Evolution of lanthipeptide synthetases

Abstract

Lanthionine-containing peptides (lanthipeptides) are a family of ribosomally synthesized and posttranslationally modified peptides containing (methyl)lanthionine residues. Here we present a phylogenomic study of the four currently known classes of lanthipeptide synthetases (LanB and LanC for class I, LanM for class II, LanKC for class III, and LanL for class IV). Although they possess very similar cyclase domains, class II-IV synthetases have evolved independently, and LanB and LanC enzymes appear to not always have coevolved. LanM enzymes from various phyla that have three cysteines ligated to a zinc ion (as opposed to the more common Cys-Cys-His ligand set) cluster together. Most importantly, the phylogenomic data suggest that for some scaffolds, the ring topology of the final lanthipeptides may be determined in part by the sequence of the precursor peptides and not just by the biosynthetic enzymes. This notion was supported by studies with two chimeric peptides, suggesting that the nisin and prochlorosin biosynthetic enzymes can produce the correct ring topologies of epilancin 15X and lacticin 481, respectively. These results highlight the potential of lanthipeptide synthetases for bioengineering and combinatorial biosynthesis. Our study also demonstrates unexplored areas of sequence space that may be fruitful for genome mining.

Fig. 1.

Biosynthesis of lanthipeptides, showing the mechanism of (methyl)lanthionine formation (A), and the four classes of synthetases (B). X_n represents a peptide linker. The conserved zinc-binding motifs are highlighted by the purple lines in the cyclase domains. SpaB_C is an in silico defined domain currently found as a stand-alone protein for thiopeptide biosynthesis and as the C-terminal domain of LanB enzymes. The N-terminal domain of LanB enzymes is made up of two subdomains according to the Conserved Domain Database (26).

Fig. 2.

Bayesian MCMC phylogeny of LanC and LanM enzymes. (A) Tree of LanC and LanC-like enzymes. LanM_C and LanL_C represent the C-terminal cyclase domains of LanM and LanL, respectively. (B) The LanC clade of A. (C) Phylogenetic tree of LanM enzymes.
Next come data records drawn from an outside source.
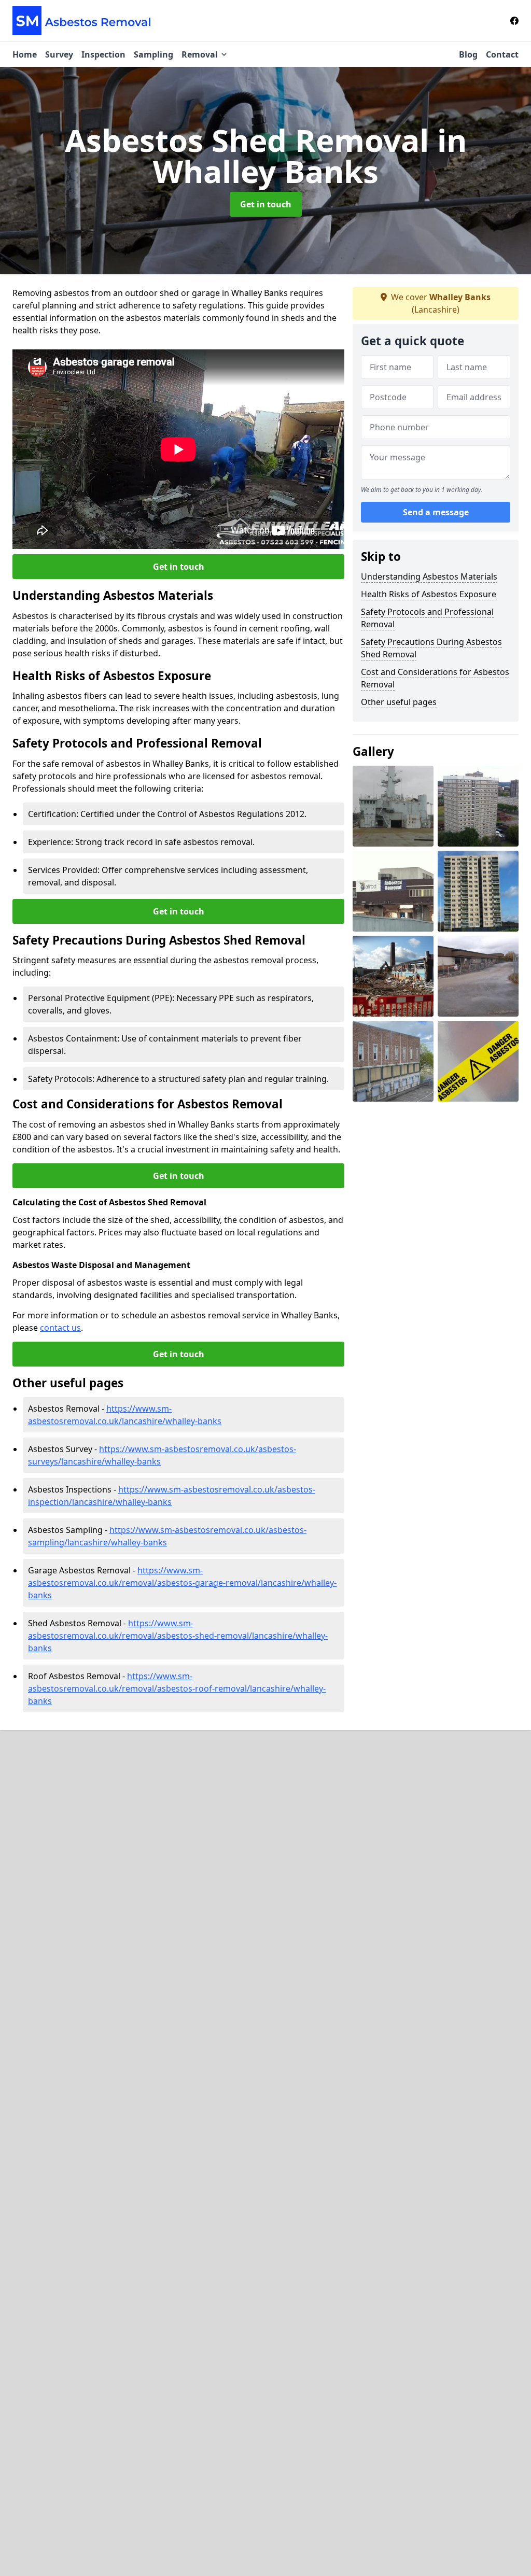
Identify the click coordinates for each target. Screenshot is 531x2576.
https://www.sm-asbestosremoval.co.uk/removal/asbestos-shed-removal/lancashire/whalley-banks (178, 1635)
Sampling (153, 54)
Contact (502, 54)
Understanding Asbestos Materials (429, 576)
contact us (60, 1327)
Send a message (436, 512)
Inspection (103, 54)
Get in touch (265, 204)
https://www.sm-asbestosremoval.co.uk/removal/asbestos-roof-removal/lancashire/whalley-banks (177, 1688)
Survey (59, 54)
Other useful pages (399, 702)
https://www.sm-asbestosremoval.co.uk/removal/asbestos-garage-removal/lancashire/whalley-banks (182, 1583)
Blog (468, 54)
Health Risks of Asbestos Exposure (428, 594)
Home (24, 54)
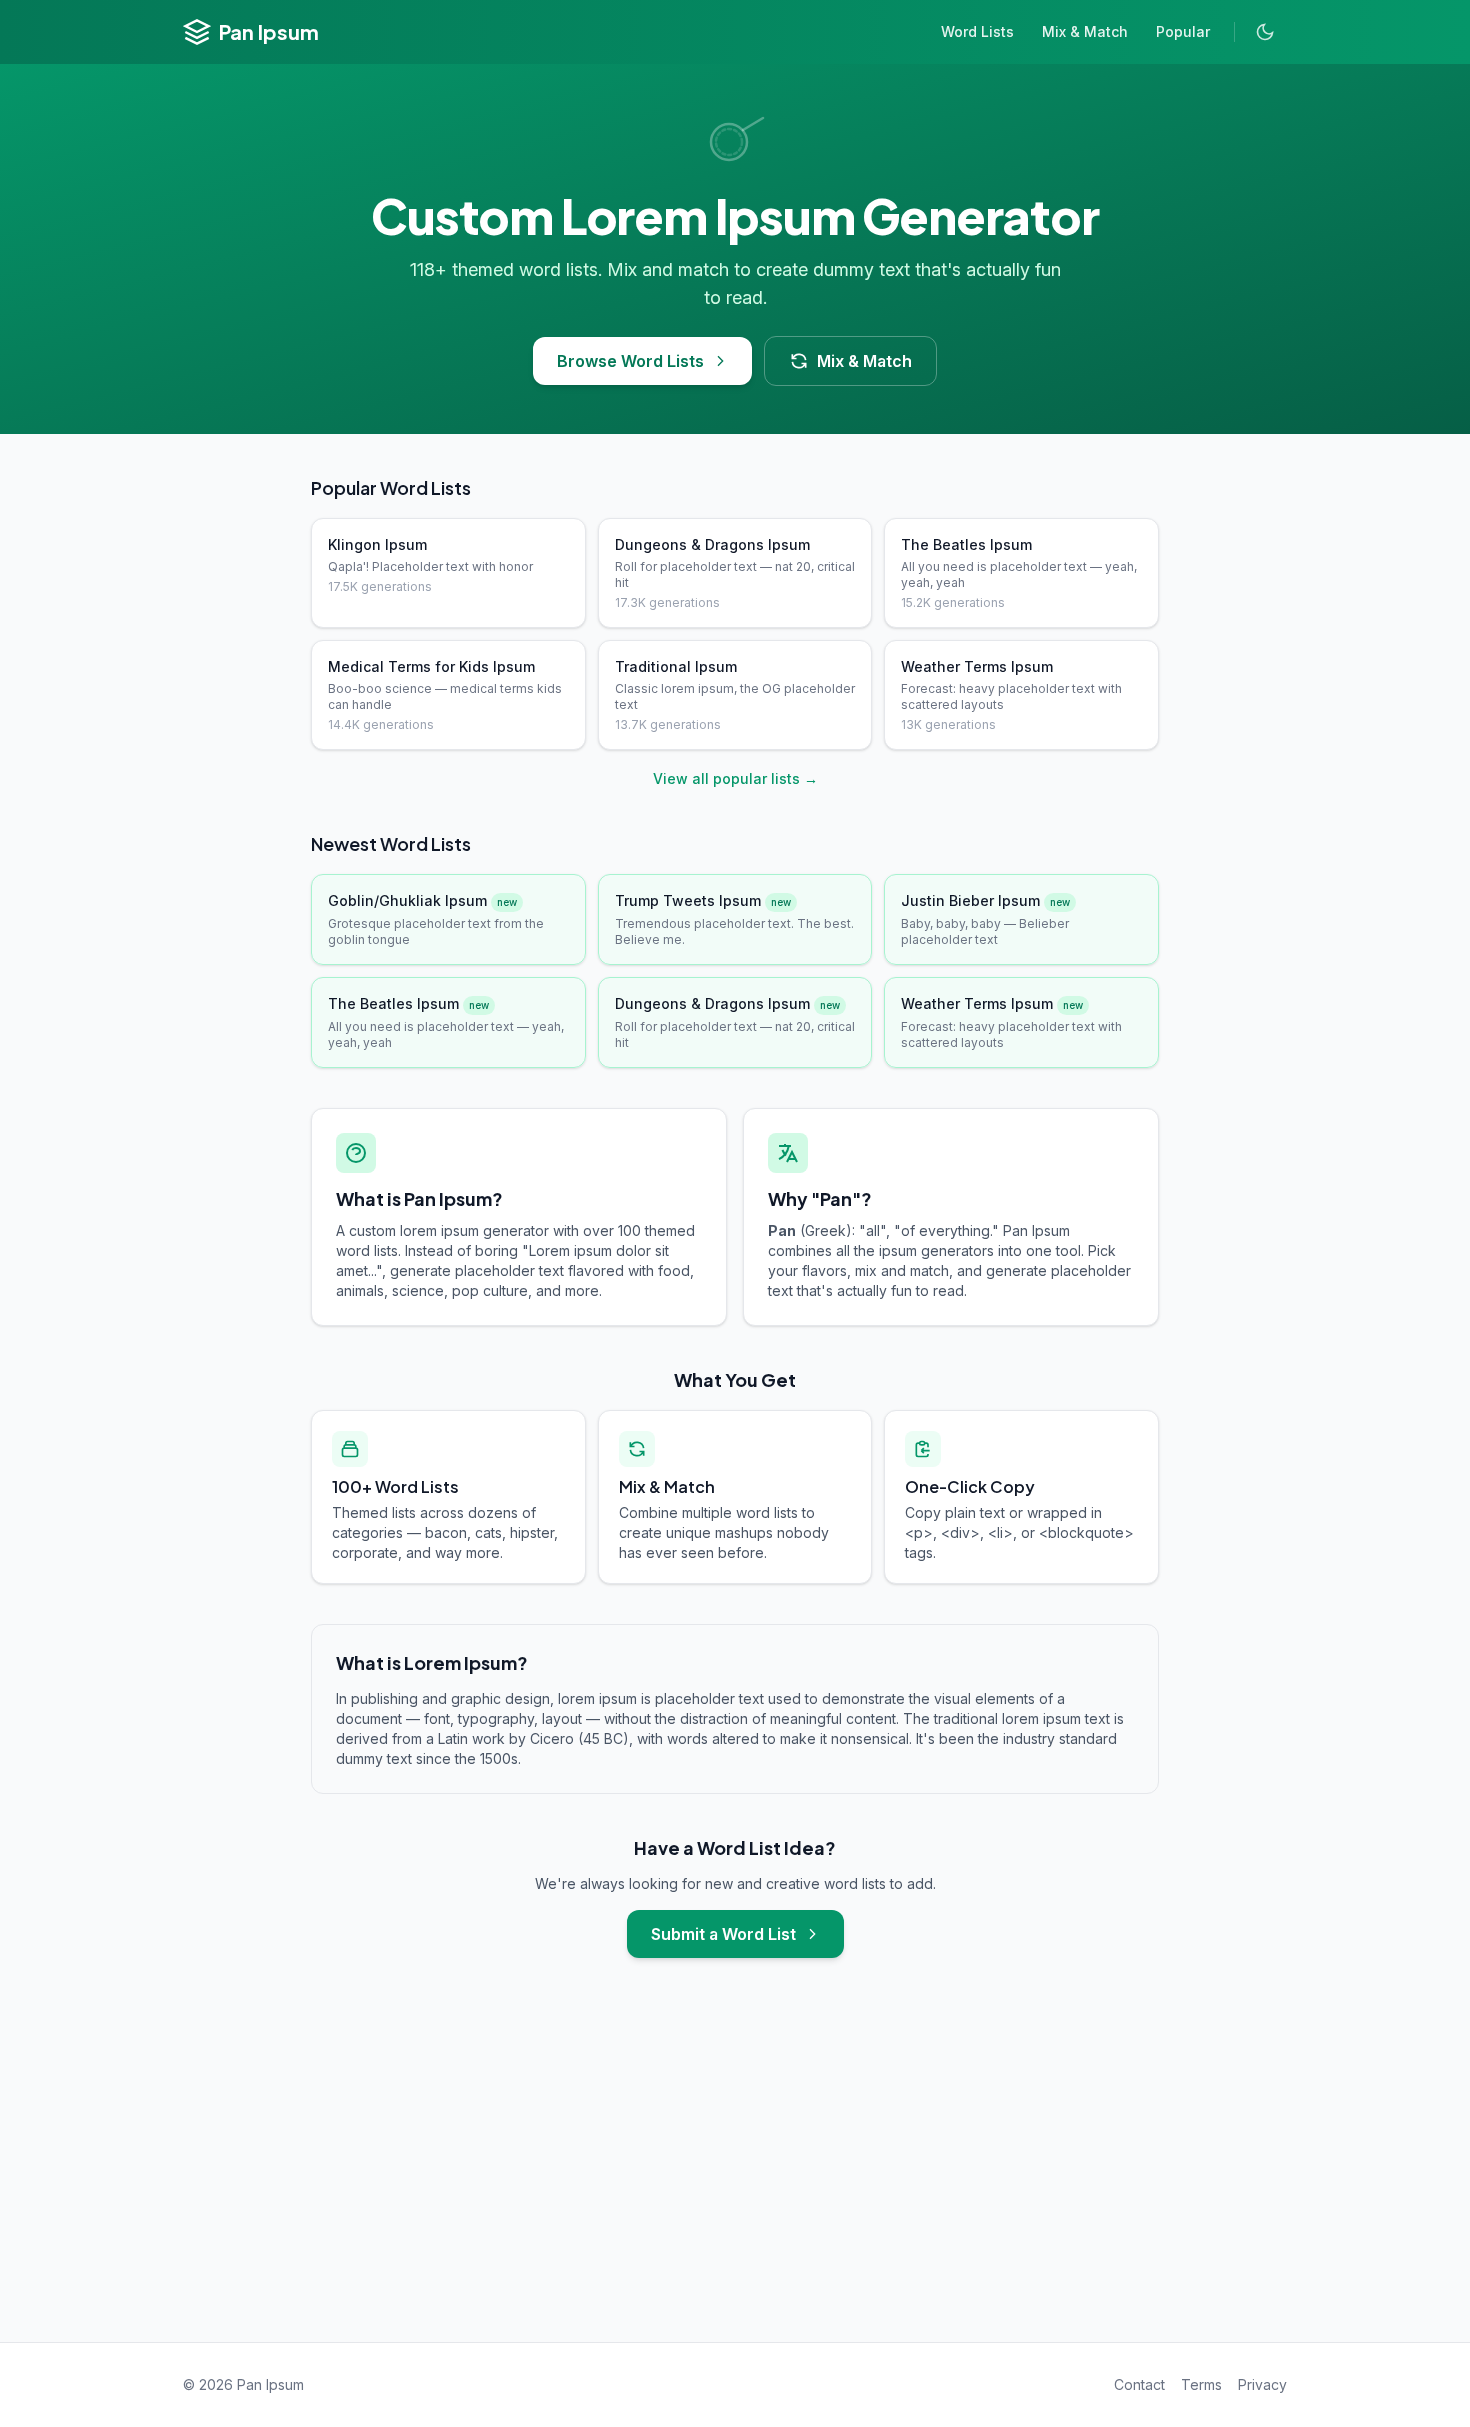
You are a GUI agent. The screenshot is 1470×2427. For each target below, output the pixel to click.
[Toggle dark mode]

As no suitable outgroup protein can be found (LanLs cannot serve as outgroup, because their N-terminal domains are not homologous to those of LanMs), the trees were rooted by using all members of a sister clade as the outgroup, an approach previously suggested as optimal in such instances (44). Bayesian inferences of posterior probabilities are indicated by line width. Lanthipeptides in each tree are shown by different colored boxes according to structural types. Two-component lantibiotics are in red font, and lanthipeptides proposed in this study are in yellow font.

Fig. 3.

Comparative analysis of the nisin-like peptides. A–E denote different rings. The conserved N termini are highlighted by the orange box. Ser and Thr that are involved in ring formation are shown by red highlighted font. Ser and Thr that are dehydrated but not involved in ring formation are shown in green and purple highlighted font. New compounds proposed in this study are shown in blue font.

Fig. 4.

Generation of a bioactive epilancin 15X analog with the nisin biosynthetic enzymes. (A) MALDI-MS analysis of NisA-ElxA modified in E. coli by NisB and NisC and treated with GluC protease. (B) ESI-MS/MS analysis of the sixfold dehydrated peptide. The proposed structure, the MS/MS fragmentation pattern, and the in vitro bioassay against S. carnosus are shown. Spots 1 and 2 on the bioassay plate are assay and negative control.

Fig. 5.

Base composition analysis of the lanthipeptide synthetase genes and the associated genomes. Genome sequences are from the same species as the synthetase genes but the subspecies are different in some cases.